New business fills a niche in Middlebury
MIDDLEBURY — When Pierre Vachon set out to get a pair of tragedy/comedy masks tattooed on his upper arm last year, he had no idea that the venture would lead him to become a business proprietor in downtown Middlebury.
During the long hours in the tattoo chair, he got to know tattoo artist Christin Eaton, who was operating a fully licensed business out of her home.
“As she was tattooing me we were talking, and it just kind of fit,” he said. “We thought, ‘Why don’t we open up a shop together?’”
Vachon has several tattoos done by Eaton up and down his left arm. He has plans for her to do the rest of his arm — he’s planning a full-arm comedy/tragedy mask motif — but now that they are in business together the customers take precedence.

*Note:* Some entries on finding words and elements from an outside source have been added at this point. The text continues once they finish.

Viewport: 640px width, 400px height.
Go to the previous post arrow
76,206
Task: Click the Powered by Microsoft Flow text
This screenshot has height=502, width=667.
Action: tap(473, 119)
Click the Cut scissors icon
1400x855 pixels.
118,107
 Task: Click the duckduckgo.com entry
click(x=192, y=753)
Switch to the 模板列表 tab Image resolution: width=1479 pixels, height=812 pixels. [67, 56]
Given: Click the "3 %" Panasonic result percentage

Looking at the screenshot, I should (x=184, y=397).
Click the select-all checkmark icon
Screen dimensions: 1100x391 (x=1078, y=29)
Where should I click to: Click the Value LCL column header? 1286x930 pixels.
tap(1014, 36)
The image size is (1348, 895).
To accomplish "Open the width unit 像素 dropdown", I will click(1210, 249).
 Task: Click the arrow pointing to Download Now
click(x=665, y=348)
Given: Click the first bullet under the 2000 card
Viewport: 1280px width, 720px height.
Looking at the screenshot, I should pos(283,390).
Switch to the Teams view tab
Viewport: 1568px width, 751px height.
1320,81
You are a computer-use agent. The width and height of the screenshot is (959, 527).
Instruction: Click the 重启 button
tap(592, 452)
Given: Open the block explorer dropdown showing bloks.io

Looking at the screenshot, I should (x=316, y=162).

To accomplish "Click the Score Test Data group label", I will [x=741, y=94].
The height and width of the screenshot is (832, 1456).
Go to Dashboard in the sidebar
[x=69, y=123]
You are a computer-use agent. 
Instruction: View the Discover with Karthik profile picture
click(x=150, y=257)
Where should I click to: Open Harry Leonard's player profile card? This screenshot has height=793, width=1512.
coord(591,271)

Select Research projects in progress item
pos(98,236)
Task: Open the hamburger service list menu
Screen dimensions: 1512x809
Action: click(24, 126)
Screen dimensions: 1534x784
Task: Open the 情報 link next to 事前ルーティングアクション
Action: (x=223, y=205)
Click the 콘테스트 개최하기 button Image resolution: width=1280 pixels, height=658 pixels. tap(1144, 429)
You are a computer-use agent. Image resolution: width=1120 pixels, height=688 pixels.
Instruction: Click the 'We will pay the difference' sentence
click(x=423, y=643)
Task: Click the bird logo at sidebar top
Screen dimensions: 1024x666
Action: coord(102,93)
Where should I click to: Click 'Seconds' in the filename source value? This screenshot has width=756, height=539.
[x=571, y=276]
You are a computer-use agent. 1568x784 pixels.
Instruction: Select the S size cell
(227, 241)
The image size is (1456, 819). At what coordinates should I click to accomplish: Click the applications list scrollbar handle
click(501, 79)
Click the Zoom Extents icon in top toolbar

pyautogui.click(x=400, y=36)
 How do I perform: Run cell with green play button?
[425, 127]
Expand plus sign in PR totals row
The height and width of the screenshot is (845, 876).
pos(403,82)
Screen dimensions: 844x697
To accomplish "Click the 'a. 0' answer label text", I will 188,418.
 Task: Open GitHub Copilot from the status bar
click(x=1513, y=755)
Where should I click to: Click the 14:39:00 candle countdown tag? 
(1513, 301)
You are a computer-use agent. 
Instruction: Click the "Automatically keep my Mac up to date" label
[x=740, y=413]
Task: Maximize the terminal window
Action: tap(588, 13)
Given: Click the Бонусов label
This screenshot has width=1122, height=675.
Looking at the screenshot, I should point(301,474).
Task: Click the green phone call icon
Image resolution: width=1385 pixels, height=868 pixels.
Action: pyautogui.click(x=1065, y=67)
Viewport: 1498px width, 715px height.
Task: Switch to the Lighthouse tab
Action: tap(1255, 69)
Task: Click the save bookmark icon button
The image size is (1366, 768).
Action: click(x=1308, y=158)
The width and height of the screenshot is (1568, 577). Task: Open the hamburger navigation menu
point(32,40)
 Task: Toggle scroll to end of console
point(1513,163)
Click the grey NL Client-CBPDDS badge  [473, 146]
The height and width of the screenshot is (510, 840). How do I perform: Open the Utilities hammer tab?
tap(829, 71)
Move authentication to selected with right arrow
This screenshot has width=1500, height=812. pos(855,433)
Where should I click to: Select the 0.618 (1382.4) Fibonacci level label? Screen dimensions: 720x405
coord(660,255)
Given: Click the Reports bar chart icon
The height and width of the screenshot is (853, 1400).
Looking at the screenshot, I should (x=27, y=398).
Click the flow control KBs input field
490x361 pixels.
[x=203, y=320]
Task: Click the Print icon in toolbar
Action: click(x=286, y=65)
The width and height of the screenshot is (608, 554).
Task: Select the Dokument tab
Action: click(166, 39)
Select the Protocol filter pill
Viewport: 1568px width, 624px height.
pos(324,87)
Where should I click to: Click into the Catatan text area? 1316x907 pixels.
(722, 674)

Early in the year, the duo started renovations on their space in Frog Alley, across from Edgewater Gallery. In mid-April, Frog Alley Tattoo and Leatherworks held its soft opening, and even without advertisement so far Vachon said that Eaton’s tattoo schedule is often full two weeks ahead of time, with long hours blocked out to create each tattoo.
The store looks out over the Otter Creek Falls, and its airy space hosts an array of eclectic merchandise — including odd figurines, rainbow chain-mail purses, and all manner of earrings, nose rings and bellybutton rings. In addition to tattoos, leather items and miscellaneous curios, Vachon also does body piercing.
In the back of the shop sits a black-and-white checkered linoleum alcove with a black surgical chair — this is Eaton’s impeccably clean corner.
“I’m an absolute clean freak,” said Eaton, pumping sanitizer onto her hands from a bottle on the counter.
And for Vermont’s highly regulated body piercing and tattoo regulations, the store has to be clean — this is one of very few states where the Red Cross allows people to give blood on the same day as they have gotten a tattoo.
The duo said that business has been good so far because of the niche they are filling. Though they have seen interest in the area for tattoos or body piercing, the next closest stores that provide these services are in Burlington and Rutland.
“People didn’t want to drive two hours to get a tattoo, piercing or a funky gift,” said Vachon.
He stressed the ever-changing nature of the merchandise in the shop — the two are constantly on the lookout for more merchandise that will keep their selection fresh and unusual, and they plan to bump up their inventory before holidays, especially Halloween.
SPOTLIGHT ON LOCAL ARTISTS
Vachon has in the past made large works of chain mail for films like “Lord of the Rings,” and picked up the art of making chain mail during his years on the professional wrestling circuit — it gave him something to do with his hands while traveling. What he sells in the store is a more creative array, including chain-mail purses and candleholders.
The retail portion of the store also showcases skeleton art by Stephen Bruce and photography by Shauni Kirby, both local artists.
As the centerpiece of the shop, Eaton’s art takes on a permanence of its own once it is on someone’s body.
She has been tattooing ever since the Dog Team Tavern in New Haven burned down in 2006 and she lost her catering job there. The restaurant’s unfortunate demise was just the push she needed — having been interested in tattooing for many years, she got an internship at a tattoo parlor in Albany, N.Y., and after her training made the decision to jump into the business.
“I decided that it was what I wanted to be doing,” said Eaton. “It’s just fun.”
The store’s opening hasn’t been entirely smooth, though. Back in April, the delivery of their sign, which ended up being made in Australia, was held up in transport because air traffic across Europe was grounded due to that month’s volcanic activity in Iceland.
The store’s schedule has proved difficult as well. While Eaton lives in Middlebury, Vachon spends long hours commuting from Colchester for the six-day-a-week schedule and for his job as a bouncer at Two Brothers Tavern. Earlier this year, he was also commuting between Massachusetts and home in order to gain experience for his body-piercing certification. He said he is currently looking for housing in the area.
Despite these minor hurdles, though, the two remain enthusiastic about the shop, and welcome new customers coming in for a tattoo, a piercing, or just to look around at the assorted merchandise.
“We’re a no-judgment tattoo shop,” said Vachon. “The most important thing is that you leave happy.”